* **Problem to solve**: If an entry holds a picture, leave the picture out and copy the rest exactly.

BEGIN

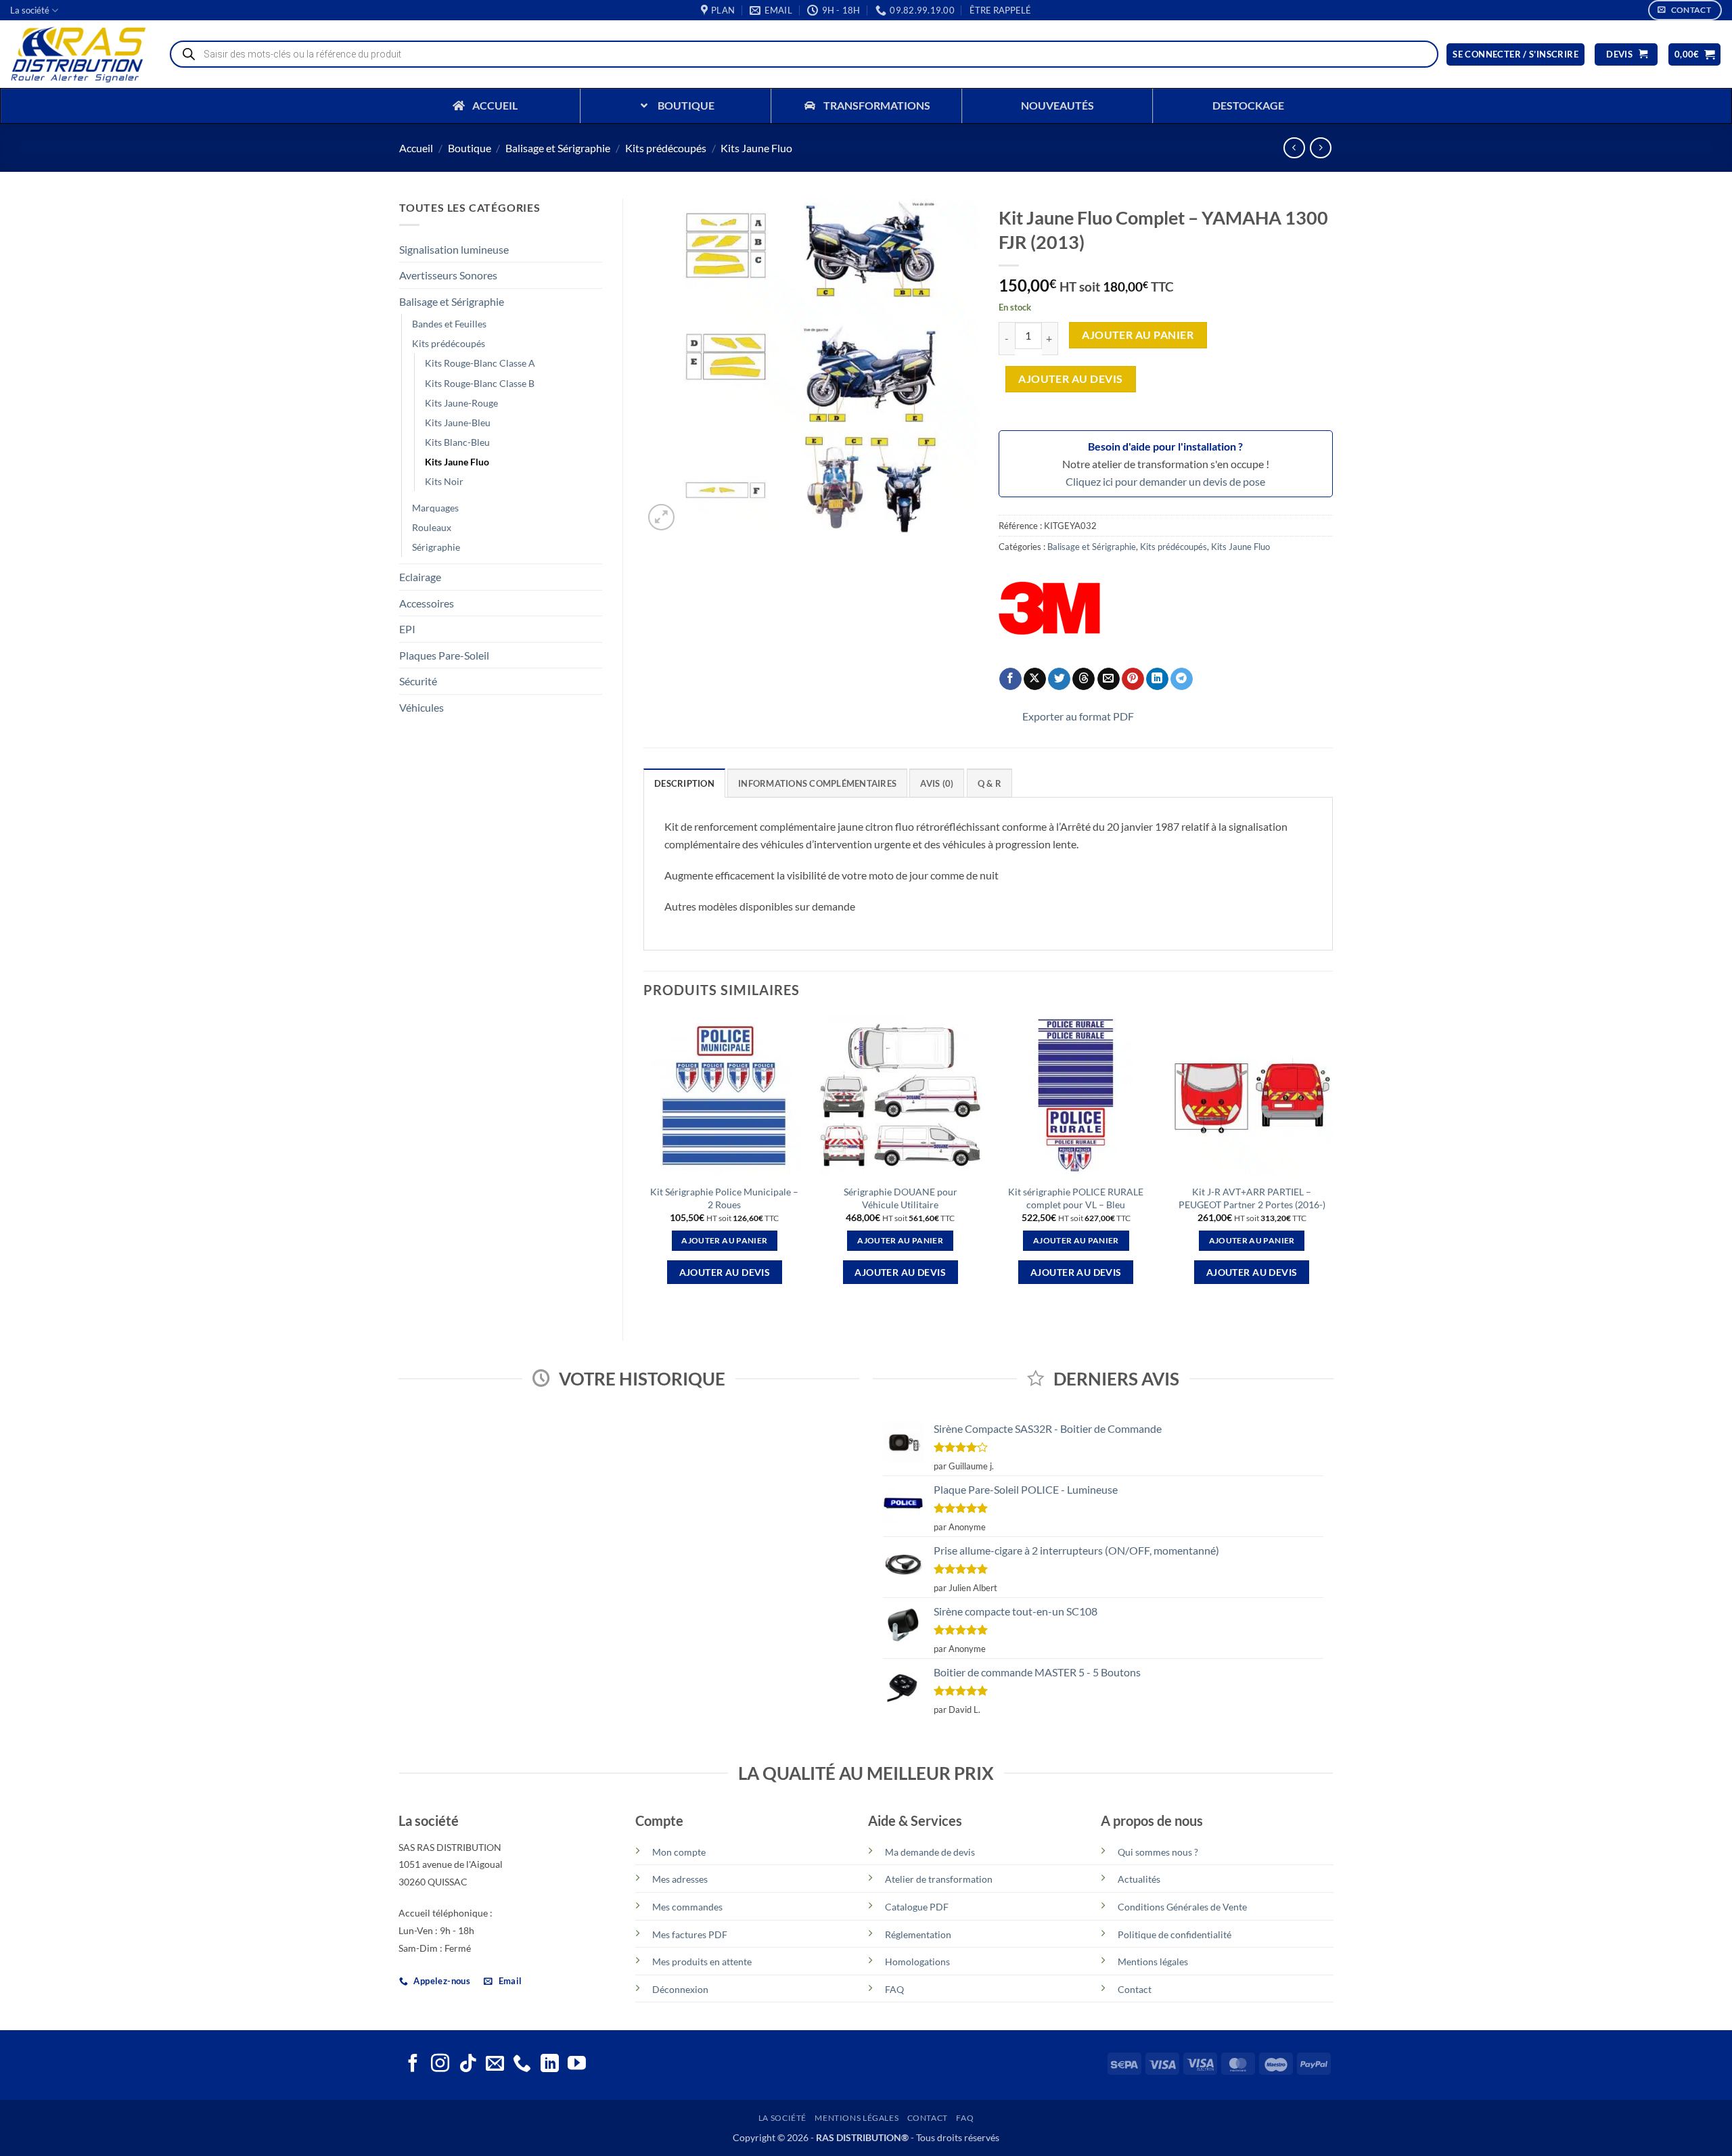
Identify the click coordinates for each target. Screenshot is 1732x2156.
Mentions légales (1153, 1961)
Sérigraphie (436, 547)
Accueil (416, 147)
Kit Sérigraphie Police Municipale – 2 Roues (724, 1198)
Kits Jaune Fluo (756, 147)
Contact (1135, 1989)
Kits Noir (444, 481)
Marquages (435, 507)
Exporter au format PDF (1078, 716)
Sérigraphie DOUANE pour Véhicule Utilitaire (900, 1198)
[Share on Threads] (1083, 679)
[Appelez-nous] (522, 2065)
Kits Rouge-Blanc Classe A (480, 363)
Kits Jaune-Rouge (461, 403)
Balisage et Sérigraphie (557, 147)
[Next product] (1293, 147)
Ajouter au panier (1137, 335)
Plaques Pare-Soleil (444, 655)
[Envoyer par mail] (1108, 679)
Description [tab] (684, 783)
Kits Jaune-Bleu (458, 422)
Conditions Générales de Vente (1182, 1906)
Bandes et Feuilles (449, 323)
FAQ (894, 1989)
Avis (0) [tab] (936, 783)
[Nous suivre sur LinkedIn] (550, 2065)
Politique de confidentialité (1174, 1934)
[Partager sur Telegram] (1181, 679)
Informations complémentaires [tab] (817, 783)
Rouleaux (431, 527)
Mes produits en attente (702, 1961)
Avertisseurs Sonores (448, 275)
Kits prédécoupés (665, 147)
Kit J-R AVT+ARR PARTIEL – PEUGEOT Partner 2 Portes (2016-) (1252, 1198)
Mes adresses (680, 1879)
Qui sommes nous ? (1158, 1852)
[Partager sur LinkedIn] (1157, 679)
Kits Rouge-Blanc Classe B (479, 383)
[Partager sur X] (1035, 679)
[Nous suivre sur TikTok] (468, 2065)
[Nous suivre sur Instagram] (440, 2065)
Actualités (1139, 1879)
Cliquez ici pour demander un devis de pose (1165, 481)
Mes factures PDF (689, 1934)
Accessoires (426, 603)
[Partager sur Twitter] (1059, 679)
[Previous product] (1320, 147)
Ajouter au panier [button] (724, 1240)
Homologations (917, 1961)
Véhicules (421, 707)
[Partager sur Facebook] (1010, 679)
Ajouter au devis (1070, 379)
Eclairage (420, 576)
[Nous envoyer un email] (495, 2065)
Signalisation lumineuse (454, 249)
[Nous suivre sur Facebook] (413, 2065)
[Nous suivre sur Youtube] (577, 2065)
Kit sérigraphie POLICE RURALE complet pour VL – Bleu (1075, 1198)
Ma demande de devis (930, 1852)
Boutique (469, 147)
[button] (1000, 10)
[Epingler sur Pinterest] (1133, 679)
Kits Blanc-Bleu (457, 442)
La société (29, 10)
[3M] (1049, 608)
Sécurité (418, 680)
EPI (407, 628)
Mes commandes (687, 1906)
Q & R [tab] (989, 783)
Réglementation (918, 1934)
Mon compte (679, 1852)
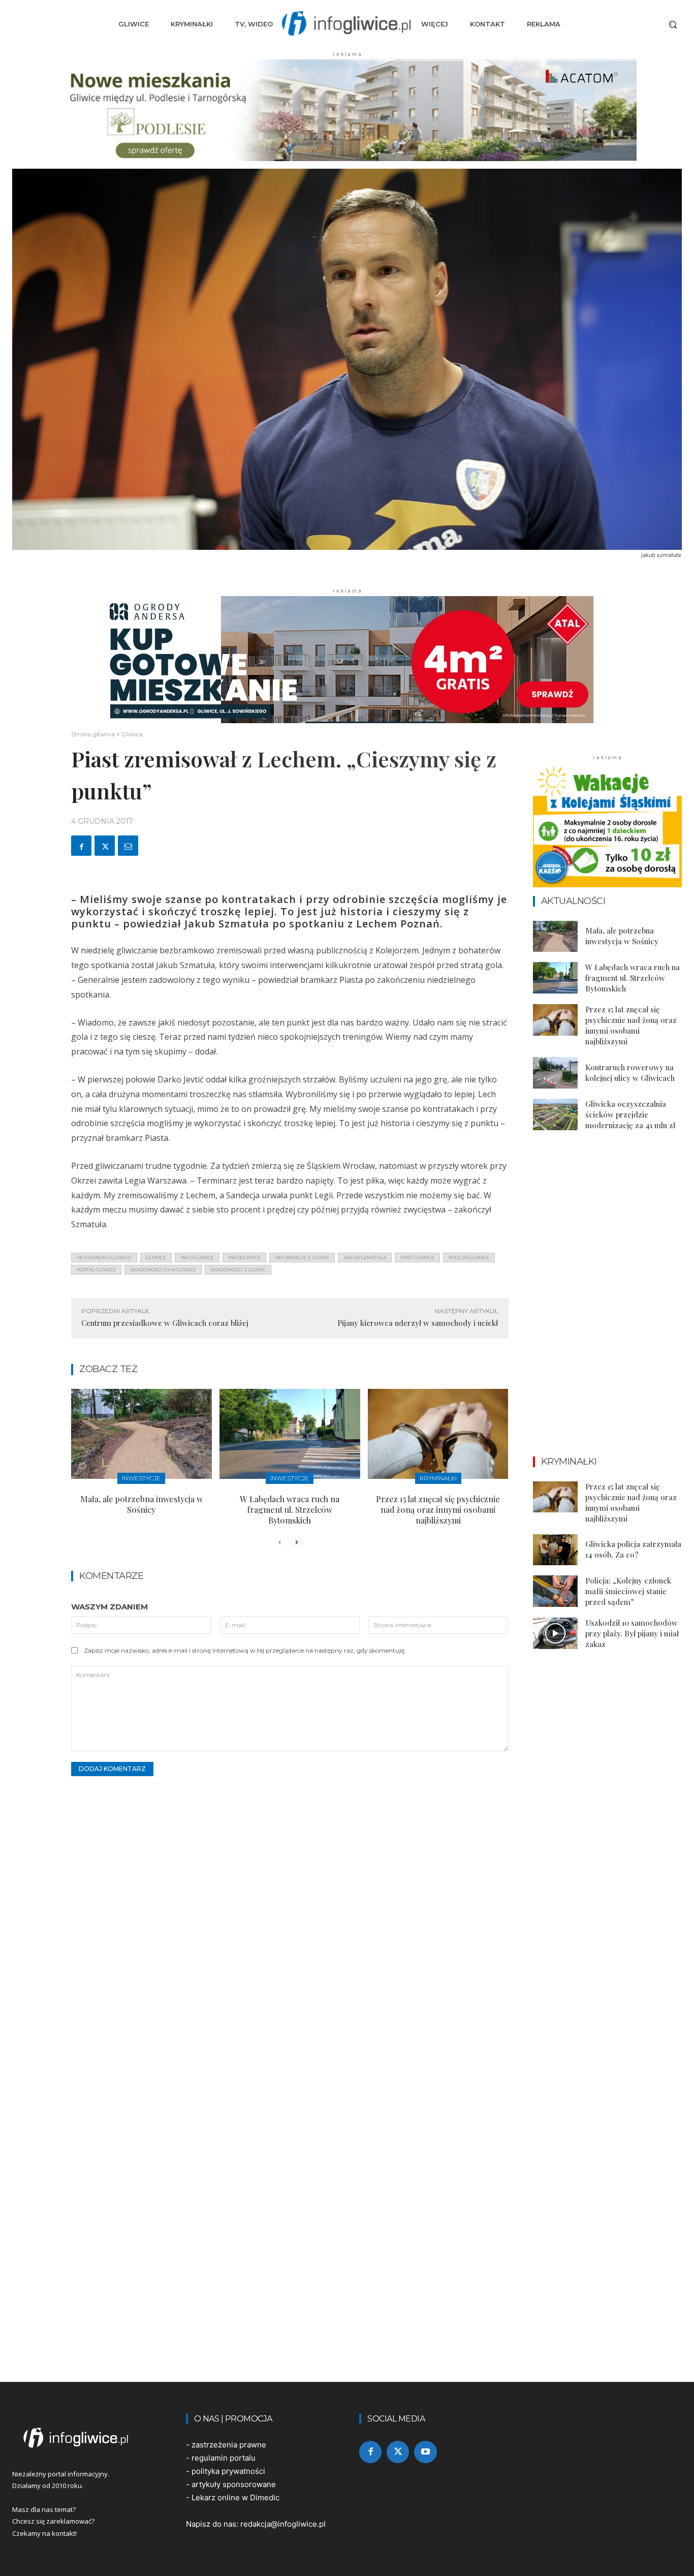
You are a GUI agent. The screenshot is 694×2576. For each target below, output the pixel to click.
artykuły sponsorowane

END

* **Response box**:
Identify the click coordinates for each target. Screenshot is 1732x2156.
Mentions légales (1153, 1961)
Sérigraphie (436, 547)
Accueil (416, 147)
Kit Sérigraphie Police Municipale – 2 Roues (724, 1198)
Kits Jaune Fluo (756, 147)
Contact (1135, 1989)
Kits Noir (444, 481)
Marquages (435, 507)
Exporter au format PDF (1078, 716)
Sérigraphie DOUANE pour Véhicule Utilitaire (900, 1198)
[Share on Threads] (1083, 679)
[Appelez-nous] (522, 2065)
Kits Rouge-Blanc Classe A (480, 363)
Kits Jaune-Rouge (461, 403)
Balisage et Sérigraphie (557, 147)
[Next product] (1293, 147)
Ajouter au panier (1137, 335)
Plaques Pare-Soleil (444, 655)
[Envoyer par mail] (1108, 679)
Description [tab] (684, 783)
Kits Jaune-Bleu (458, 422)
Conditions Générales de Vente (1182, 1906)
Bandes et Feuilles (449, 323)
FAQ (894, 1989)
Avis (0) [tab] (936, 783)
[Nous suivre sur LinkedIn] (550, 2065)
Politique de confidentialité (1174, 1934)
[Partager sur Telegram] (1181, 679)
Informations complémentaires [tab] (817, 783)
Rouleaux (431, 527)
Mes produits en attente (702, 1961)
Avertisseurs Sonores (448, 275)
Kits prédécoupés (665, 147)
Kit J-R AVT+ARR PARTIEL – PEUGEOT Partner 2 Portes (2016-) (1252, 1198)
Mes adresses (680, 1879)
Qui sommes nous ? (1158, 1852)
[Partager sur LinkedIn] (1157, 679)
Kits Rouge-Blanc Classe B (479, 383)
[Partager sur X] (1035, 679)
[Nous suivre sur TikTok] (468, 2065)
[Nous suivre sur Instagram] (440, 2065)
Actualités (1139, 1879)
Cliquez ici pour demander un devis de pose (1165, 481)
Mes factures PDF (689, 1934)
Accessoires (426, 603)
[Partager sur Twitter] (1059, 679)
[Previous product] (1320, 147)
Ajouter au panier [button] (724, 1240)
Homologations (917, 1961)
Véhicules (421, 707)
[Partager sur Facebook] (1010, 679)
Ajouter au devis (1070, 379)
Eclairage (420, 576)
[Nous envoyer un email] (495, 2065)
Signalisation lumineuse (454, 249)
[Nous suivre sur Facebook] (413, 2065)
[Nous suivre sur Youtube] (577, 2065)
Kit sérigraphie POLICE RURALE complet pour VL – Bleu (1075, 1198)
Ma demande de devis (930, 1852)
Boutique (469, 147)
[button] (1000, 10)
[Epingler sur Pinterest] (1133, 679)
Kits Blanc-Bleu (457, 442)
La société (29, 10)
[3M] (1049, 608)
Sécurité (418, 680)
EPI (407, 628)
Mes commandes (687, 1906)
Q & R [tab] (989, 783)
Réglementation (918, 1934)
Mon compte (679, 1852)
You are a GUI agent. The screenshot is 694×2576. For each target below, output the pixel to click.
artykuły sponsorowane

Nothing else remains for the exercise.